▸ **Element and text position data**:
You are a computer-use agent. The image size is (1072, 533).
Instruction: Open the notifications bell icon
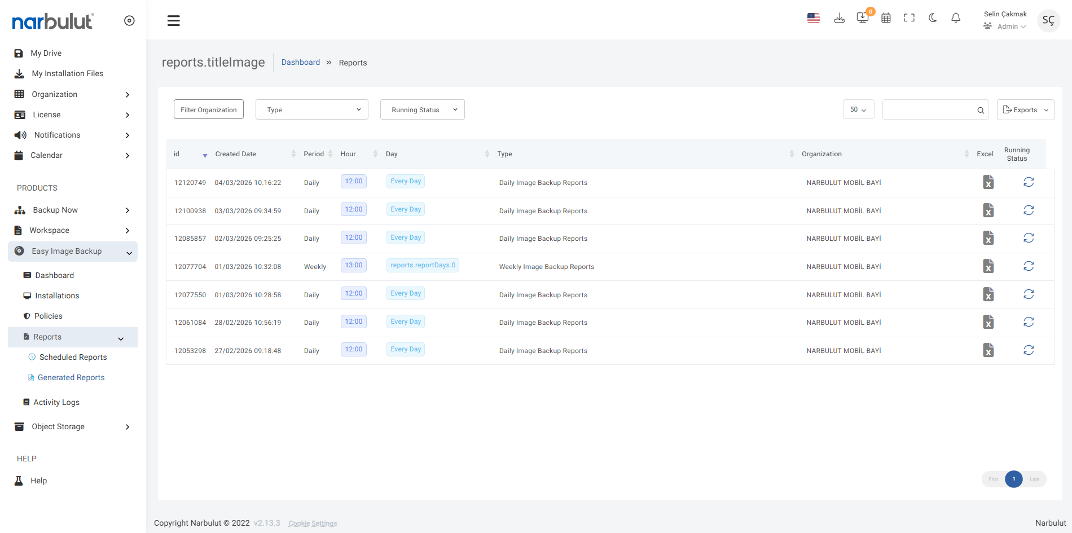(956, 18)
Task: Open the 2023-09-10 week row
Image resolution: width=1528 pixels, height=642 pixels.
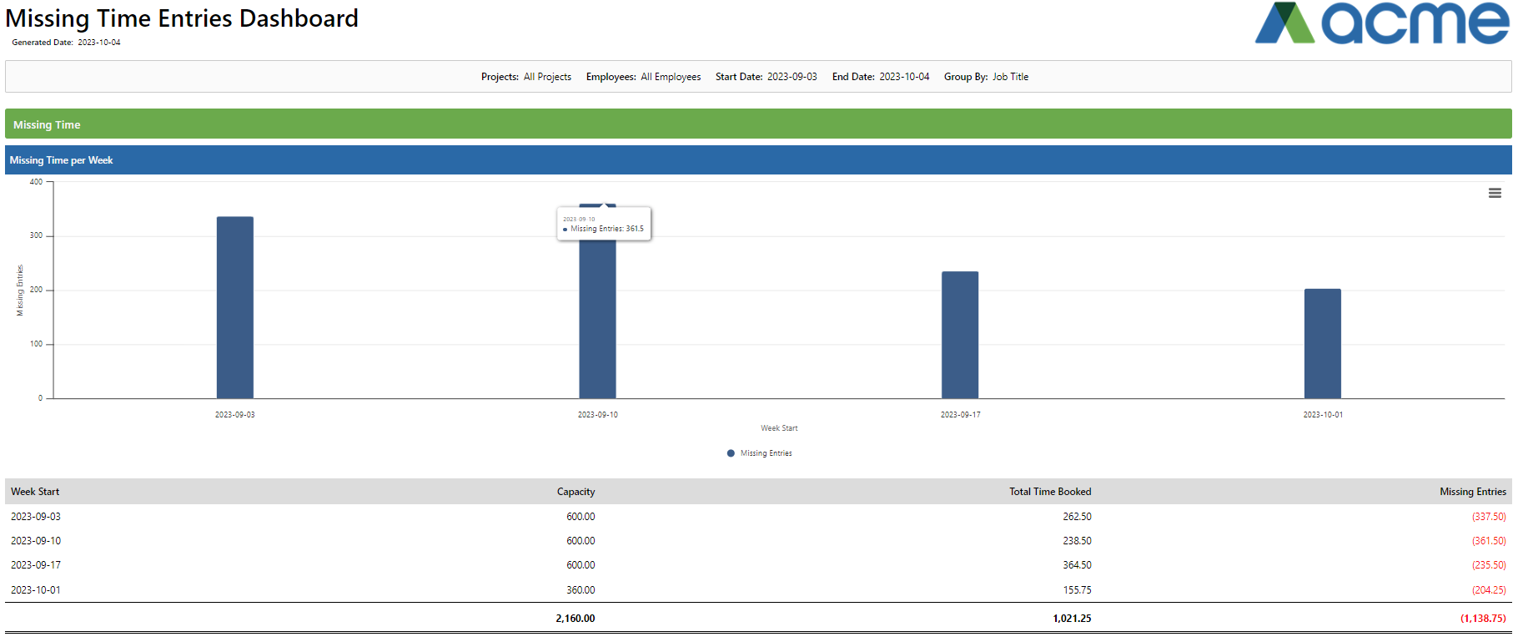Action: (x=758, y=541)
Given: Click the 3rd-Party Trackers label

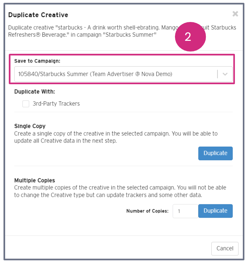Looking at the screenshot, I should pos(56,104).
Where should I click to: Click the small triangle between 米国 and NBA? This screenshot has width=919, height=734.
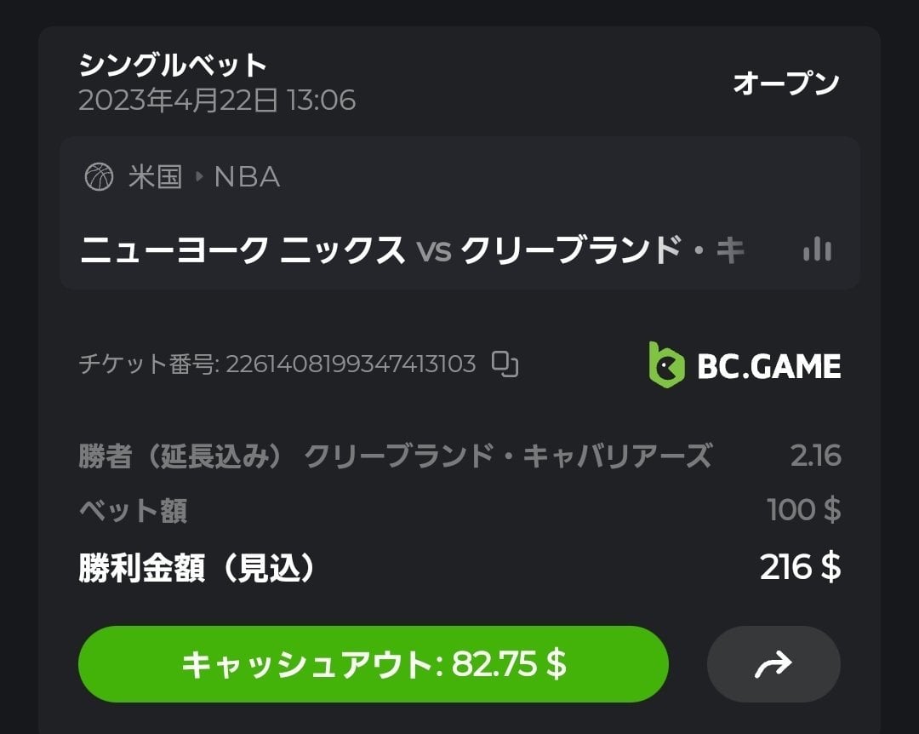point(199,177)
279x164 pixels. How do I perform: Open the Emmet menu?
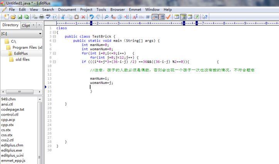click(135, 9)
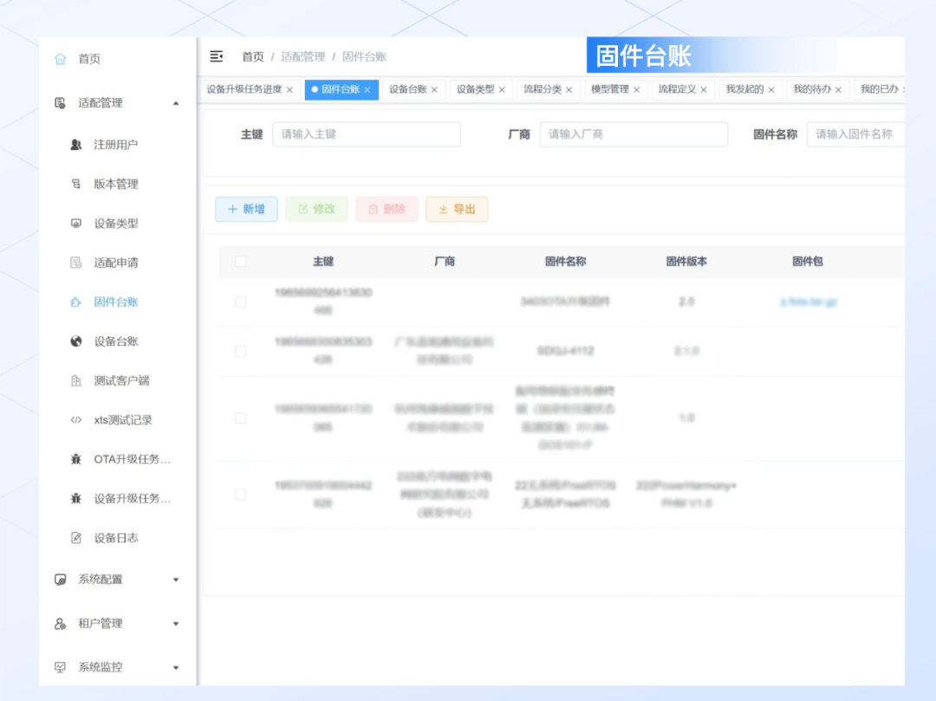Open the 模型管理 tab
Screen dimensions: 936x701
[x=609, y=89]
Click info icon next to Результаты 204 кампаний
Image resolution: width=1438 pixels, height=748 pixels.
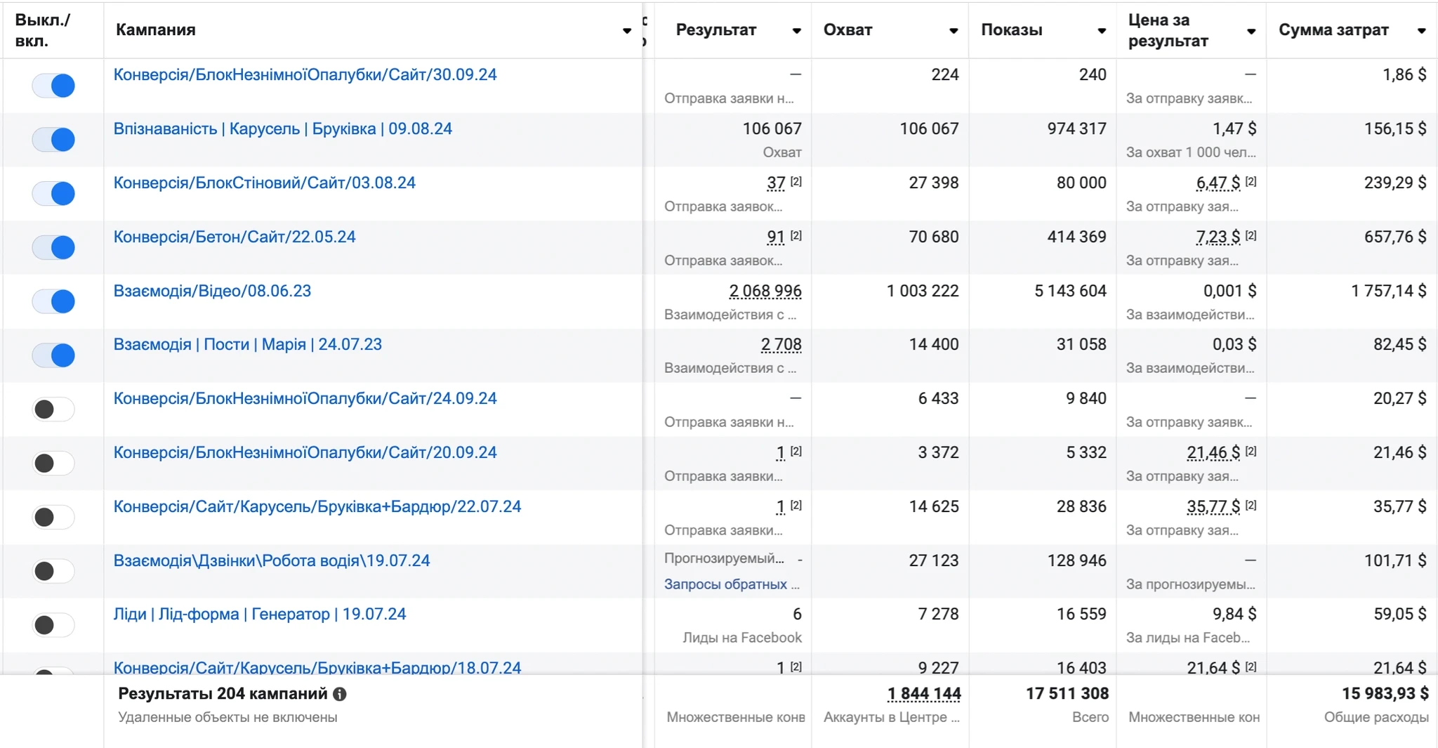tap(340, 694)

▸ **Your task**: Rewrite each line of the material above as an item in a numbered list, skipping blank lines and leaving out the pictures.

▸ **Final result**:
1. You are a computer-use agent. The image size is (1072, 533).
2. Instruction: Open the notifications bell icon
3. (956, 18)
4. Task: Open the 2023-09-10 week row
5. Image resolution: width=1528 pixels, height=642 pixels.
6. Action: (x=758, y=541)
7. Given: Click the 3rd-Party Trackers label
8. Looking at the screenshot, I should pos(56,104).
9. Where should I click to: Click the small triangle between 米国 and NBA? This screenshot has width=919, height=734.
10. point(199,177)
11. 279x164 pixels. How do I perform: Open the Emmet menu?
12. click(135, 9)
13. Open the 模型管理 tab
14. Screen dimensions: 936x701
15. [x=609, y=89]
16. Click info icon next to Результаты 204 кампаний
17. Image resolution: width=1438 pixels, height=748 pixels.
18. tap(340, 694)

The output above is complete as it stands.